Saturday, May 16, 2009

Eric Holder Explains It All

I think I got it now. Attorney General Eric Holder explains it here:

Lungren wondered: Are Navy SEALS subjected to waterboarding as part of their training being tortured?

Holder: No, it's not torture in the legal sense because you're not doing it with the intention of harming these people physically or mentally, all we're trying to do is train them --

Lungren: So it's the question of intent?

Holder: Intent is a huge part.

Lungren: So if the intent was to solicit information but not do permanent harm, how is that torture?

Holder: Well, it... uh... it... one has to look at... ah... it comes out to question of fact as one is determining the intention of the person who is administering the waterboarding. When the Communist Chinese did it, when the Japanese did it, when they did it in the Spanish Inquisition we knew then that was not a training exercise they were engaging in. They were doing it in a way that was violative of all of the statutes recognizing what torture is. What we are doing to our own troops to equip them to deal with any illegal act -- that is not torture.

Okay, that means we have two options:

1) We can waterboard all we want and call it training (after all, KSM needs to know how to handle other bad things that will happen to him in custody); or

2) We can try the Bushies for hate crimes, because it's the same logic used there.

Well, actually we can do one other thing. Let the matter drop entirely. And there's a pretty good chance that's what is going to happen in the end.

5 comments:

Gino said...

what is bothersome:
the democrats pounded the torture issue for political gain, yr after yr.
they got their gains, and now that it threatens to hurt them, it wont.

in the end, they may have lost the debate, but power is based on electoral outcomes.
they'll keep their spoils.
they always do.

and the GOP will continue to be ineffective at passing an agenda because they are not playing the same game.

Mr. D said...

I dunno, Gino -- on this particular issue, what did they really win? Pelosi looks like a fool and they are going to anger their base.

They won because they weren't Bush. Now people are beginning to realize who they are again.

my name is Amanda said...

I'm thinking Democrats pounded the torture issue because they are morally opposed to it, and they believe it violates the Geneva Conventions. I don't actually think any debate on the topic has been "lost;" throwing around a lot of persistent rhetoric doesn't win a moral debate, but it would be unsurprising to me if the issue actually did fade, as you mention.

Mr. D said...

I'm thinking Democrats pounded the torture issue because they are morally opposed to it, and they believe it violates the Geneva Conventions.

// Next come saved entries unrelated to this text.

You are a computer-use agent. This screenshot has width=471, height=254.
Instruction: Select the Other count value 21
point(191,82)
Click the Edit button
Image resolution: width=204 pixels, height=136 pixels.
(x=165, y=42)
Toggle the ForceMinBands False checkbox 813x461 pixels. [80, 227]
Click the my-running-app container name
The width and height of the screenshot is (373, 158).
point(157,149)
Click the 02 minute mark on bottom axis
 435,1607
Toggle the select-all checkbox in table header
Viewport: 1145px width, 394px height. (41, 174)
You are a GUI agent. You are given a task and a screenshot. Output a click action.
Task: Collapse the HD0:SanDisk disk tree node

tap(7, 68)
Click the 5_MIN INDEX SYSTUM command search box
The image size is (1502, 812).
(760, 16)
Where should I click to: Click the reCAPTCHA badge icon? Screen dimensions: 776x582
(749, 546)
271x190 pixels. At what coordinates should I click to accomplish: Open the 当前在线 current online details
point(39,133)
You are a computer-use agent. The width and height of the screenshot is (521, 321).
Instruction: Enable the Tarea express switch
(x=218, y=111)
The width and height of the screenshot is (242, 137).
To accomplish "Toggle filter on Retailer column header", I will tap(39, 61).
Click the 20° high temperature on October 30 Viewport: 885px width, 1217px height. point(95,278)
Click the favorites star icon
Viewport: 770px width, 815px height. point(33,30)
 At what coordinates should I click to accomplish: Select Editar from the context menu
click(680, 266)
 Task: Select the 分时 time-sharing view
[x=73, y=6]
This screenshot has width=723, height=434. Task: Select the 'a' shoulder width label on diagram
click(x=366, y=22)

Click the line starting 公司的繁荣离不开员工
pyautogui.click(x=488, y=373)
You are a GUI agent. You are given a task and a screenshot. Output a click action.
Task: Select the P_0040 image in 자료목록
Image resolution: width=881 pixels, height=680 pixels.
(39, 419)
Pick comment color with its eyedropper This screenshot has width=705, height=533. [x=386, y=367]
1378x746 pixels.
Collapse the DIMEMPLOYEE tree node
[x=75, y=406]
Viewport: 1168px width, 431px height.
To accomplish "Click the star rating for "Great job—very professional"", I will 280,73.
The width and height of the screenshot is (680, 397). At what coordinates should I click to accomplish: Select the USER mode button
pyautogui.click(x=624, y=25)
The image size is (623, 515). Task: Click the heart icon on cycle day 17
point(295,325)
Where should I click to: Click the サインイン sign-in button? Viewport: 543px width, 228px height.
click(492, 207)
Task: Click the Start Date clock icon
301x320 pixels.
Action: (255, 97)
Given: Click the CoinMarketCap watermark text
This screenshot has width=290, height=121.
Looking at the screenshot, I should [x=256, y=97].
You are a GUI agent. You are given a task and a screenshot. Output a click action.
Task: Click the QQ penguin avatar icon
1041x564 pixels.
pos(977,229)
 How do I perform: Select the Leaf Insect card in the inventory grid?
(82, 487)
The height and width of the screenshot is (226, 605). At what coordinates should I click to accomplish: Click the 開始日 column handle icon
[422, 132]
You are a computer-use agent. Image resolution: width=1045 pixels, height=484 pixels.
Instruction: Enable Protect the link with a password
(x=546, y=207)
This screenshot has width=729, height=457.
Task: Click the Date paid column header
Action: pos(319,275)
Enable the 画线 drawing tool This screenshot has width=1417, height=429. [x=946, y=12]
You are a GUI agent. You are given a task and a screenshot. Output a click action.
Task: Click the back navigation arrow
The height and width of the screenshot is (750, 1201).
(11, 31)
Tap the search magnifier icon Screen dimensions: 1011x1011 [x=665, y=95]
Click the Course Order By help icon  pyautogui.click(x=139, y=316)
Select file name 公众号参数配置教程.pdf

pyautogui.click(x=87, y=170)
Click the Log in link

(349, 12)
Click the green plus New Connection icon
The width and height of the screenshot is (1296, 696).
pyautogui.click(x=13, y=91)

Well, they (meaning the Democratic leadership) didn't get around to expressing their moral opposition when it mattered, in 2002. They never said a word. And the reason was simple: it was an election year. You can look at their reasoning in one of two ways: (a) they were willing to toss their morals aside to try to win an election; or (b) they really weren't opposed to it then, but are now raising the issue because the political climate seems more hospitable. Neither explanation seems much like a Profile in Courage, eh?

my name is Amanda said...

I suppose that is correct, about the election year, and no, not courageous at all - although I do believe that people who currently speak out against it, feel the same way. (And that it was a lot more complicated to speak out, post 9/11, for several years - something that was very frustrating for myself as a citizen to witness.)